# EXERCISE BRIEF
Copy out the listing word for word, covering the stretch from its first line through the line containing "click(x=94, y=24)".

# INFORMATION SHOWN
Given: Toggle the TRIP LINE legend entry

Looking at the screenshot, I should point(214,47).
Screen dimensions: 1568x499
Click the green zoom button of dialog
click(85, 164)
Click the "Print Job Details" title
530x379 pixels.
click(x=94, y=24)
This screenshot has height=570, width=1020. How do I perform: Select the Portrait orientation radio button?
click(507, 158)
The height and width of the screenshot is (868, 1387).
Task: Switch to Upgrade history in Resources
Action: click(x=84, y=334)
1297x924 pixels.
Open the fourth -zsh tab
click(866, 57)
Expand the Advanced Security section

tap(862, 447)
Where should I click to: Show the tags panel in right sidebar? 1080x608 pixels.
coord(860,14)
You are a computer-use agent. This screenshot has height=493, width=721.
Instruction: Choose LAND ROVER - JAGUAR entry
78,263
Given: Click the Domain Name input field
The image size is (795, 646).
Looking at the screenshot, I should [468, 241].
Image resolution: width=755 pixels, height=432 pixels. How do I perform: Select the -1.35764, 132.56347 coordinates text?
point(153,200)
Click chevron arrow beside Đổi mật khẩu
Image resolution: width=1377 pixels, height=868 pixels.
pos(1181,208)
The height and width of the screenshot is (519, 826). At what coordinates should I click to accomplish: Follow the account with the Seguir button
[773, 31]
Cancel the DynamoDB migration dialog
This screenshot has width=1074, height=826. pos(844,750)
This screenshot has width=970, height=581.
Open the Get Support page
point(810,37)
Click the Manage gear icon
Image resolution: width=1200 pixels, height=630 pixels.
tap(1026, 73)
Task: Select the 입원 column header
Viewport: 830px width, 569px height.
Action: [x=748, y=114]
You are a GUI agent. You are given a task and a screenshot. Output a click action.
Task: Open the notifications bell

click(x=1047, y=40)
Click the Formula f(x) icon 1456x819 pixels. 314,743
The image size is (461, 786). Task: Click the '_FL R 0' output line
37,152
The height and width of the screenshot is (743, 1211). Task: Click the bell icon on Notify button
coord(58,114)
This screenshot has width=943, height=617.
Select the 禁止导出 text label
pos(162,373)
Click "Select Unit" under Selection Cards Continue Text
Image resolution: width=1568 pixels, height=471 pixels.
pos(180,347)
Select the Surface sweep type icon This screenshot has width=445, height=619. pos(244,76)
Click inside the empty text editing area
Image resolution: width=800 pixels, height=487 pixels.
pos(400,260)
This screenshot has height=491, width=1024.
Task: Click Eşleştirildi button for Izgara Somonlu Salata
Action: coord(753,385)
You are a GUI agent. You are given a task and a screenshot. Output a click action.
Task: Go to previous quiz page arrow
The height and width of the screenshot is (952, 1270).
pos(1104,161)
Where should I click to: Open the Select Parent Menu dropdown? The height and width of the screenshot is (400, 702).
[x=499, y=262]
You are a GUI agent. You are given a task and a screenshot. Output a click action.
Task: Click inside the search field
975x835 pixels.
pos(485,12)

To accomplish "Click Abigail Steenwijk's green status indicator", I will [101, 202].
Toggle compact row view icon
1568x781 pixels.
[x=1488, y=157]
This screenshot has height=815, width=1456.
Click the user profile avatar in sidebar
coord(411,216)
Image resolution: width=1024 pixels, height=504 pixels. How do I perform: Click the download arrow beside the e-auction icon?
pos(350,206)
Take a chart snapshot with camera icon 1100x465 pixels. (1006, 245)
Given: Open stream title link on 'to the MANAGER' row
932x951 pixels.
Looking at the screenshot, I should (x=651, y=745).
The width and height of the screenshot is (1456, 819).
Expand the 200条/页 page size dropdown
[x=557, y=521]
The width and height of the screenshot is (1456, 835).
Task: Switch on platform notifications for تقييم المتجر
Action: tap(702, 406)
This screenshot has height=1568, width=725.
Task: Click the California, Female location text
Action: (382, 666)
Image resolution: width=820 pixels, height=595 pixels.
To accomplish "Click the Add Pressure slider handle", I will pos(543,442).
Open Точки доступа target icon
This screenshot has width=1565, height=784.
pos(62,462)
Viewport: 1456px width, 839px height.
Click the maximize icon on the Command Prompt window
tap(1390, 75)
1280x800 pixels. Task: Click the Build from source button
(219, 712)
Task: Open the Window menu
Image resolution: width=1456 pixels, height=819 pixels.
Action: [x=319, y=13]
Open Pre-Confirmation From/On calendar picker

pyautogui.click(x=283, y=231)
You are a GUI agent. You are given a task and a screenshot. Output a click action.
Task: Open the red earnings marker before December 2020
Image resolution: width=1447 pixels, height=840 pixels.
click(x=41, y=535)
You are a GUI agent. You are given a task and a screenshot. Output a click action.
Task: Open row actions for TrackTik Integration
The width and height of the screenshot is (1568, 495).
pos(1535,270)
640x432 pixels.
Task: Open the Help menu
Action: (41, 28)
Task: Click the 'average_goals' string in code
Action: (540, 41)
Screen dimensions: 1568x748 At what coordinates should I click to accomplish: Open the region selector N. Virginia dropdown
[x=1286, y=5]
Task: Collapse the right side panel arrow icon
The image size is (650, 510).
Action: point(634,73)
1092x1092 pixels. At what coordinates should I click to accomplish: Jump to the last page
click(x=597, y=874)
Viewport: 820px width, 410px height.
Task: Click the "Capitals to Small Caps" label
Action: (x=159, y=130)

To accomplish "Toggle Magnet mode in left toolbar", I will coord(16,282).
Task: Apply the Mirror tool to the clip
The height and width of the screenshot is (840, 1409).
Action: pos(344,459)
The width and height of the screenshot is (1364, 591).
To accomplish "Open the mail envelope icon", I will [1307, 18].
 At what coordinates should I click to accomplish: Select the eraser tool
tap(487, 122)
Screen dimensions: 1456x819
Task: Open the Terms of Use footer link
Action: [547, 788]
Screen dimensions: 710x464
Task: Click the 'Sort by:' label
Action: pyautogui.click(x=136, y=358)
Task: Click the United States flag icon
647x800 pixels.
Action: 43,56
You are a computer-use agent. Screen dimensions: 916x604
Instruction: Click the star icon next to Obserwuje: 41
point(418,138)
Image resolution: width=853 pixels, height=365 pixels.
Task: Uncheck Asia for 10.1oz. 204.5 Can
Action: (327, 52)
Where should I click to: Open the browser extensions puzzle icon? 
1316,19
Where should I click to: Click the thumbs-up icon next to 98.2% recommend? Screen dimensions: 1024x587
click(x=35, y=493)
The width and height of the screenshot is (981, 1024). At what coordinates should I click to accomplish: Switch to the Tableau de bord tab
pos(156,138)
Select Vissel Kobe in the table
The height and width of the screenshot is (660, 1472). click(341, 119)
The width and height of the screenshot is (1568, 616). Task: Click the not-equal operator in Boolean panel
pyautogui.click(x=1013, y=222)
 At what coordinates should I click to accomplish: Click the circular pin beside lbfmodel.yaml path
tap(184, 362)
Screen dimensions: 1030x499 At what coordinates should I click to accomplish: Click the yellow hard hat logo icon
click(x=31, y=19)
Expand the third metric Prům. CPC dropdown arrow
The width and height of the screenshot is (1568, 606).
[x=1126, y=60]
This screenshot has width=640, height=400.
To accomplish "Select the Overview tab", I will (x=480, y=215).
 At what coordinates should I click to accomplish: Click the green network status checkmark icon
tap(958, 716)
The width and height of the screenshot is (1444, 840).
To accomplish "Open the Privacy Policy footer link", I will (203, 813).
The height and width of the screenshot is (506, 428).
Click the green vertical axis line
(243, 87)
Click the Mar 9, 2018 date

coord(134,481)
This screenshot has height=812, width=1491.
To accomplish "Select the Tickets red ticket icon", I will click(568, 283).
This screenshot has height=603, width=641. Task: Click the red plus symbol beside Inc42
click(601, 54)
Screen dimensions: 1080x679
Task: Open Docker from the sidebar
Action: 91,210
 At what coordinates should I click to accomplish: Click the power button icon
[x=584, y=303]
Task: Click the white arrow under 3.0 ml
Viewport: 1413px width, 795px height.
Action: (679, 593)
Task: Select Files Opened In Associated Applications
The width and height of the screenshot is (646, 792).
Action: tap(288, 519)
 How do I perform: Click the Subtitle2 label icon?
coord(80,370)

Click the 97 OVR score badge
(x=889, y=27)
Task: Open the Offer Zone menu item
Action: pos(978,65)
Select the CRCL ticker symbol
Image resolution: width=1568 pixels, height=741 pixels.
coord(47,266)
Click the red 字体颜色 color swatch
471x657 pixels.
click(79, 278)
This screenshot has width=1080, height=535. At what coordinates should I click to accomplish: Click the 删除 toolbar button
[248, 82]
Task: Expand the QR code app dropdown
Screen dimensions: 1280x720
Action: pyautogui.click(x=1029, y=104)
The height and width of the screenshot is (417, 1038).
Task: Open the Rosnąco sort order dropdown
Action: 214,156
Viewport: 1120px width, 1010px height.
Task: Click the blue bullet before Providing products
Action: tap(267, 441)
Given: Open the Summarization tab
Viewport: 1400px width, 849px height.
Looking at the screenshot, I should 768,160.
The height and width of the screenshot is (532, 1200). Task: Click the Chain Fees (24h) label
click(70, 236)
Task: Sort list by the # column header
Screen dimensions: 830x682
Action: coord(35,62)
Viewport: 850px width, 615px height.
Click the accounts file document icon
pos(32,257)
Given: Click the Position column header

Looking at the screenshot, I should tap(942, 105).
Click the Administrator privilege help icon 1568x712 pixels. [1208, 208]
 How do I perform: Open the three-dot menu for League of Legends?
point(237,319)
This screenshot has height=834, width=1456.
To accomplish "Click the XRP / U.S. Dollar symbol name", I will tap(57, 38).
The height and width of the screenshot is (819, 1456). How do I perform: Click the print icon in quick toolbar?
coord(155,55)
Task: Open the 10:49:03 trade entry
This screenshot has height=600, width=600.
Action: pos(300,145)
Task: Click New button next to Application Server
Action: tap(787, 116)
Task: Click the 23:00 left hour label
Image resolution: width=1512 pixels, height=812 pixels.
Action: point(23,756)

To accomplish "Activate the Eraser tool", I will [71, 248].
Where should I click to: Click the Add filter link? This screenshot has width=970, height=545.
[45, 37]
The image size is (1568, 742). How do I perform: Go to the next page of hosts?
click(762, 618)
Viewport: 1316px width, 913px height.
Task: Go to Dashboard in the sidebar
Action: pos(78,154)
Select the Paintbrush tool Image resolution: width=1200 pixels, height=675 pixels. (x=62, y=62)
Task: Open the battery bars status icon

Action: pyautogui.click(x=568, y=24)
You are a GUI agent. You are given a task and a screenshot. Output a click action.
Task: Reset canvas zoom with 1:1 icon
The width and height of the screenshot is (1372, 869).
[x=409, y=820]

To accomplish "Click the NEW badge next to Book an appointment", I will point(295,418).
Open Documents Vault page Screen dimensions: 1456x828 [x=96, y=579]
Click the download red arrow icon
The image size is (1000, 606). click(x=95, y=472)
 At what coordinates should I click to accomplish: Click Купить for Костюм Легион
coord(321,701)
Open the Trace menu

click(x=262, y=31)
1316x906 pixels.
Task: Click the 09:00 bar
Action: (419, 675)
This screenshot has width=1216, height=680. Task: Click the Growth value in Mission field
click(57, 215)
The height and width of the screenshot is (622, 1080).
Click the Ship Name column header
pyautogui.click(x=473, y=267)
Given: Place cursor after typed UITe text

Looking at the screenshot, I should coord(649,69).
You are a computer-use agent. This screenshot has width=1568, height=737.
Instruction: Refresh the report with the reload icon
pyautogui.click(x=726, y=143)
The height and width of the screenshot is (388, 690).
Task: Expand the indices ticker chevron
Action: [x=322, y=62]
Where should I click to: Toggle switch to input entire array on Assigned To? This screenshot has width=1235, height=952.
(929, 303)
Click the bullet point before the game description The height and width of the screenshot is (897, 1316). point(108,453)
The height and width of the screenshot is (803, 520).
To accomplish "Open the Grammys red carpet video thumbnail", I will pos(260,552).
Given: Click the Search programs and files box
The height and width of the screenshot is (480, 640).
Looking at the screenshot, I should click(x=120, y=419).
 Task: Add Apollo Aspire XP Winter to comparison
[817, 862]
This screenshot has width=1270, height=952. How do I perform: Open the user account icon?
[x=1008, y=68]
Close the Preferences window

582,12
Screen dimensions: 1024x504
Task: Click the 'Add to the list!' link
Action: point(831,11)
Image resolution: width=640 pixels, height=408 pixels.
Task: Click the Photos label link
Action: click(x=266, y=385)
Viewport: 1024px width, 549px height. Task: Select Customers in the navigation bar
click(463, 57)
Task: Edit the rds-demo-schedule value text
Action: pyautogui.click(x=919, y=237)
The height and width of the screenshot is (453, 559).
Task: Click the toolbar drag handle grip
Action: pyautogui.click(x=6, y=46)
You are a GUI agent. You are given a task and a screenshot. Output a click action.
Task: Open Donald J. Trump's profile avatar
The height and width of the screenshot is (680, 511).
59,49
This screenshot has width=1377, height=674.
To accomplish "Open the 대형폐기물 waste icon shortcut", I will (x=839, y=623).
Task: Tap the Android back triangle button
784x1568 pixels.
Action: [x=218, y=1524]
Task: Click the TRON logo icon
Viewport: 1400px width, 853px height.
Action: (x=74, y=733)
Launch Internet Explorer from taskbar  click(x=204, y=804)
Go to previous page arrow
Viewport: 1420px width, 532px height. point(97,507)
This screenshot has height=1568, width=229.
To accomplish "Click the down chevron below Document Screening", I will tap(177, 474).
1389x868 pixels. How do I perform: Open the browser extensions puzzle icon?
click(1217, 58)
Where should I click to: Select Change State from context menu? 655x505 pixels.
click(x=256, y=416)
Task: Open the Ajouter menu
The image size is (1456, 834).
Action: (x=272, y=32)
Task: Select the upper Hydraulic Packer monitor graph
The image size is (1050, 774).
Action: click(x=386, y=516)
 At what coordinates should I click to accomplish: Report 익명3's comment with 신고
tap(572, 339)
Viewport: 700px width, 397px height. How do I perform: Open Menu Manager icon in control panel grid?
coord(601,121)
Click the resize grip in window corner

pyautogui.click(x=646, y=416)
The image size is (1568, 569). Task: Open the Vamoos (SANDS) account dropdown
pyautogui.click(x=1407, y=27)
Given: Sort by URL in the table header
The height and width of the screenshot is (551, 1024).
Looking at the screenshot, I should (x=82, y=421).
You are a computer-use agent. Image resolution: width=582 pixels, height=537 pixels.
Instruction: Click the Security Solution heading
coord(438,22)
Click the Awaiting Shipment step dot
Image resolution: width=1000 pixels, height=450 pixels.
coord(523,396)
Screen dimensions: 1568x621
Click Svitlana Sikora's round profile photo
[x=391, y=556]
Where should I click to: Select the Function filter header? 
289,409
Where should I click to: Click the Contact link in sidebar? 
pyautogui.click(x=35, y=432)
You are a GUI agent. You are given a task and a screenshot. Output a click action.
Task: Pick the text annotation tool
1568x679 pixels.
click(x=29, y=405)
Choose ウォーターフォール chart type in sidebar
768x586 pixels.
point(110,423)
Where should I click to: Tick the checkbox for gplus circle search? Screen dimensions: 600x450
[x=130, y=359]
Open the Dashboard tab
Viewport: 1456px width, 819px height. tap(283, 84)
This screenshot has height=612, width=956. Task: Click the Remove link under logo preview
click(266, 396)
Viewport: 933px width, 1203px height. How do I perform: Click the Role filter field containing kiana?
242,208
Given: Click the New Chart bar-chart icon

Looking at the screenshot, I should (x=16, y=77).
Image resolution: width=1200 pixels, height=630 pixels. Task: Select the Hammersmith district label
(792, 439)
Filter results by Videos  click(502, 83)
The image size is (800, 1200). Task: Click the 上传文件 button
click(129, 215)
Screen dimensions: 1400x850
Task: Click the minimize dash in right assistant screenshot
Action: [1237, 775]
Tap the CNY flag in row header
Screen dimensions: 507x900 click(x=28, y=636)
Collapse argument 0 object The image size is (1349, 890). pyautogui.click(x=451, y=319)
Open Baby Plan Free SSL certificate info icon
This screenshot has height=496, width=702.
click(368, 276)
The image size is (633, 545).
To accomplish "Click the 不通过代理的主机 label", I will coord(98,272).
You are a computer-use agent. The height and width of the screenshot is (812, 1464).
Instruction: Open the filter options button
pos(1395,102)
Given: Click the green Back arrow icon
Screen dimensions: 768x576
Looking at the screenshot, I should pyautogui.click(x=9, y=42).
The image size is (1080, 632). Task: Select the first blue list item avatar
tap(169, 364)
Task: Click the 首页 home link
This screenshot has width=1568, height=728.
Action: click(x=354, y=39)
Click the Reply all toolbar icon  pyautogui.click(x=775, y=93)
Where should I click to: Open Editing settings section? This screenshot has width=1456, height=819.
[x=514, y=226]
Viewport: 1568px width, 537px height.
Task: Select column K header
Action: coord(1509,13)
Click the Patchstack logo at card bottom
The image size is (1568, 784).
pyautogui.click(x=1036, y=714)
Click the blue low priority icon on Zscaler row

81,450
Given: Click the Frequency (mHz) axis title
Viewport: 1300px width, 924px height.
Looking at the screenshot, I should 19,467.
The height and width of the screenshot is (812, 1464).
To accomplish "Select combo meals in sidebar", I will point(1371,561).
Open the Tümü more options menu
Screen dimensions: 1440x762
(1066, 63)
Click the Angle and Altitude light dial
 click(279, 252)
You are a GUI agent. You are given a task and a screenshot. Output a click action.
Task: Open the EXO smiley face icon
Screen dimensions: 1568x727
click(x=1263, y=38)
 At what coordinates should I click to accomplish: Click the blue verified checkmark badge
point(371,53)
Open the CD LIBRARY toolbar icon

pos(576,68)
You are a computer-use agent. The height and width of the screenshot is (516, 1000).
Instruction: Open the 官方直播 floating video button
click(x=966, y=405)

# THE ANSWER
Given: Toggle the TRIP LINE legend entry

Looking at the screenshot, I should point(214,47).
Screen dimensions: 1568x499
Click the green zoom button of dialog
click(85, 164)
Click the "Print Job Details" title
530x379 pixels.
click(x=94, y=24)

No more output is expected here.